Document section:
* * * *

Configuration
Solution Configuration
This solution can be configured via config.yaml. If you want to use a configuration file with a different name or path, please specify the CDK_CONFIG_PATH environment variable.
The following table lists the configuration parameters and their default values for the CDK template:
| Parameter | Description | Required | Default |
|---|---|---|---|
stackName |
Name of the stack. The name will be added as a prefix of all resource names. | Yes | sdoneks |
modelBucketArn |
S3 bucket for model storage. Models file should be populated into the bucket. This parameter applies to all runtimes. | Yes | "" |
modelsRuntime |
Define Stable diffusion runtime. At least one runtime should be defined. | Yes | See definition below |
modelsRuntime.name |
Name of individual Stable diffusion runtime. | Yes | sdruntime |
modelsRuntime.namespace |
Namespace of individual Stable diffusion runtime. Namespace will be created if not exists. | Yes | default |
modelsRuntime.type |
Type of individual Stable diffusion runtime. Currently only sdwebui or confyui are supported. |
Yes | sdwebui |
modelsRuntime.chartRepository |
Override default helm chart repository. Protocol (oci:// or https://)should be added as a prefix of repository. (Default: https://aws-samples.github.io/stable-diffusion-on-eks/charts/) |
No | N/A |
modelsRuntime.chartVersion |
Override version of helm chart. (Default: 1.0.0) | No | N/A |
modelsRuntime.modelFilename |
(For SD Web UI only) Filename of model using in the runtime. Filename should be in .ckpt or .safetensors format. Filename should be quoted if contains number only. |
No | v1-5-pruned-emaonly.safetensors |
modelsRuntime.dynamicModel |
(For SD Web UI only) Switch to allow model be loaded by request. | No | false |
modelsRuntime.extraValues |
Extra parameter passed to the runtime. See values definition for detail. | No | N/A |
Runtime Configuration
Stable diffusion runtimes are deployed via Helm Charts. You can configure individual runtime parameters via modelsRuntime.extraValues.

* * * *

Exercise 1:
In the rows, take the part that opens with the line containing "You are a computer-use" and runs through the end of the rows, and write it out again with "magnifier" switched to "icon" and everything else unchanged. Omit the pictures.

Stored records:
* * * *

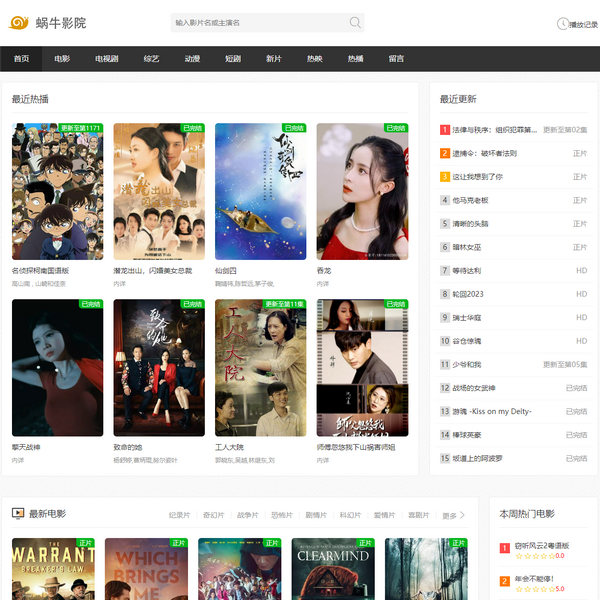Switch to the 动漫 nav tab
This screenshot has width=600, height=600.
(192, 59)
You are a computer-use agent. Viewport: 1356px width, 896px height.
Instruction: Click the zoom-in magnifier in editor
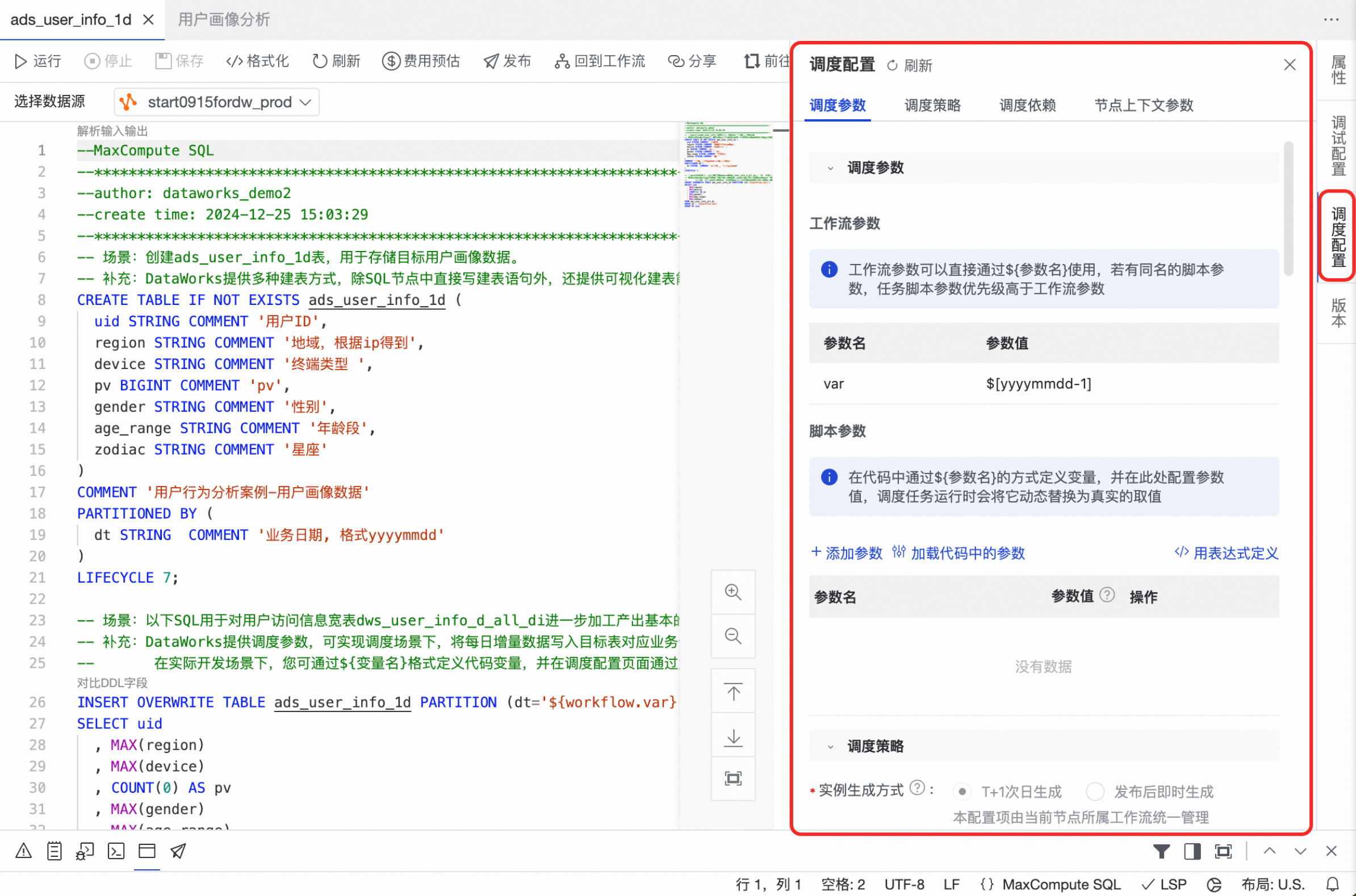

* * * *

Exercise 2:
Answer these questions from the configuration section, one per line:
(a) Which environment variable specifies a configuration file with a different name or path?
(b) What is the default value of stackName?
(c) How are Stable diffusion runtimes deployed?

Result 1:
You are a computer-use agent. Viewport: 1356px width, 896px height.
Instruction: Click the zoom-in icon in editor

Result 2:
(a) CDK_CONFIG_PATH
(b) sdoneks
(c) Via Helm Charts